In the present glass composition 1, K ₂ O is an arbitrary component, which can improve the meltability of the glass and can reduce the glass transition temperature or softening temperature. By setting the K ₂ O content to 15% or less, the decrease in refractive index can be suppressed, and the rise in the liquidus temperature can be suppressed. The K ₂ O content is preferably 13% or less, more preferably 10% or less, and particularly preferably 5% or less.

In the present glass composition 1, ZnO is an optional component contained in a large amount while maintaining the devitrification resistance, and is a component that can improve the meltability of the glass and lower the glass transition temperature or softening temperature. By setting the ZnO content to 35% or less, the decrease in refractive index can be suppressed. It is preferably less than 33%, more preferably less than 25%, and particularly preferably less than 20%.

In this glass composition 1, MgO is an optional component, and it is a component that can prevent the glass from separating phases and improve the meltability. By setting the MgO content to 15% or less, it is possible to suppress the decrease in refractive index and the increase in liquidus temperature. The MgO content is preferably 13% or less, more preferably 10% or less, and particularly preferably 5% or less.

In this glass composition 1, CaO is an optional component, and it is a component that can prevent the glass from separating phases and improve the meltability. By setting the CaO content to 15% or less, it is possible to suppress a decrease in the refractive index and an increase in the liquidus temperature. The CaO content is preferably 13% or less, more preferably 10% or less, and particularly preferably 5% or less.

In this glass composition 1, SrO is an optional component, and it is a component that can prevent the glass from separating phases and improve the meltability. By setting the SrO content to 15% or less, it is possible to suppress a decrease in the refractive index and an increase in the liquidus temperature. The SrO content is preferably 13% or less, more preferably 10% or less, and particularly preferably 5% or less.
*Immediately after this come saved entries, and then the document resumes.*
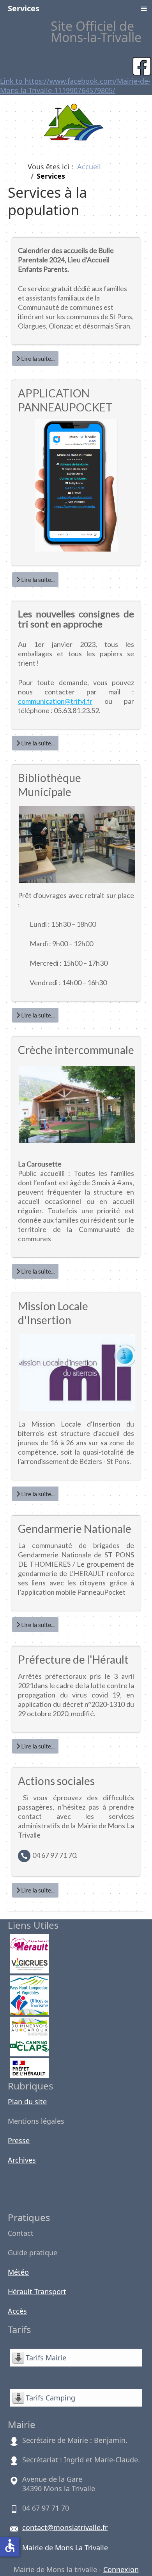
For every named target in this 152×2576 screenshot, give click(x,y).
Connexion (121, 2569)
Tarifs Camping (50, 2397)
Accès (17, 2311)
In this glass composition 1, BaO is an optional component, and it is a component that can prevent phase separation of the glass and improve the meltability. By making the BaO content 15% or less, it is possible to suppress the decrease in refractive index and the increase in liquidus temperature. The BaO content is preferably 13% or less, more preferably 10% or less, and particularly preferably 5% or less.

In the present glass composition 1, ZrO ₂ is an optional component, and it is a component that can increase the refractive index while maintaining the ultraviolet transmittance at a high level, and can improve the devitrification resistance. By setting the ZrO ₂ content to 15% or less, it is possible to prevent the deterioration of resistance to devitrification due to excessive content. The ZrO ₂ content is preferably 13% or less, more preferably 10% or less.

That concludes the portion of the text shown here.